I kind of wish she hadn’t done that.

Maybe this is my Barnard education speaking, where I, like most every other political science major at Columbia University, had Professor Dennis Dalton’s “Introduction to Political Theory” course indelibly etched in my consciousness, where non-violence was espoused as the Goddess of Democracy. Or maybe it’s because I deeply believe that the act of one person hurting another human being is at the root of evil (see Nel Noddings, “Women and Evil,” a must-read for anyone interested in these issues). Or maybe because I know, in practical terms, that the woman’s act does not advance the cause of fighting gender segregation.

Nevertheless, despite these sentiments, I completely defend the woman’s right to do what she did (sorry, Professor Dalton). Moreover, I believe the story raises critical points about dynamics of violence — especially gender-based violence — in our society that are worth exploring.

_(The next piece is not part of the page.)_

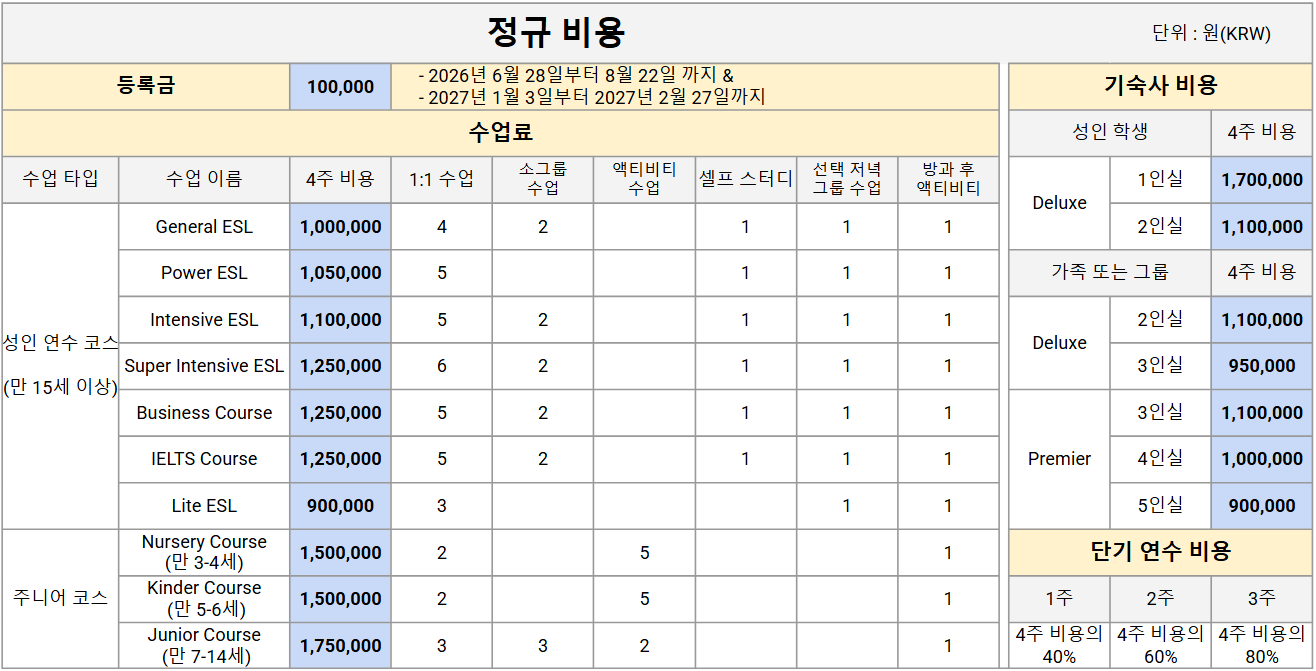Select the dormitory price 1,700,000 cell

point(1261,180)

Victims of violence have so few options at their disposal. Advocates often speak of the “fright, flight or fight” responses — either freeze (endure the violence), flight (run away and scream for help), or fight back. None of us can know what our response would be until we are faced with an attack. What is certain, however, is that none of the responses leaves the victim unscathed. “Fright” is so counter-intuitive that it makes later discussions embarrassing, if not harrowing. “If you knew he was raping you, why didn’t you run away?” is a common refrain. But becoming frozen is a well-documented human response. “Flight”, when possible, may save one victim, but leaves the attacker free to continue to pursue other victims, and often leaves the almost-victim perpetually terrified. And “fight” — what happened in this story — is where the victim becomes the attacker and the attacker becomes the victim, and then everyone is confused and the whole story is muddled and observers often lose their ability to tell right from wrong.

This is the great catch-22 of victims of violence. As soon as you fight back, you may save yourself temporarily, but you end up losing legitimacy as observers confuse you with a violent offender. (Perhaps this is why the Gandhis, Martin Luther Kings, and Professor Daltons of the world advise activists to avoid such a course of action after all. It’s just too confusing).

This is so frustrating to me that I ended up enmeshed in a rhetorical argument on Facebook. A friend of mine posted the aforementioned story on his Facebook page, and while most commenters actually supported the woman, others argued that what she did is completely wrong. I decided to point out the catch-22 of victims of violence. One man wrote back that while he sympathized with that sentiment in the context of the Arab-Israeli conflict (!), he disagreed in this case because this particular woman — unlike the Palestinians — was not being threatened. I so did not want to start talking about proportionality and self-defense in the Arab-Israeli conflict. Nevertheless, it is absolutely astounding to me how easily violence against women — as opposed to violence or even perceived violence against the Jewish people in general — is dismissed and pooh-poohed, as if women are getting hysterical and making a big to-do about nothing. Women’s safety is simply not on the public agenda.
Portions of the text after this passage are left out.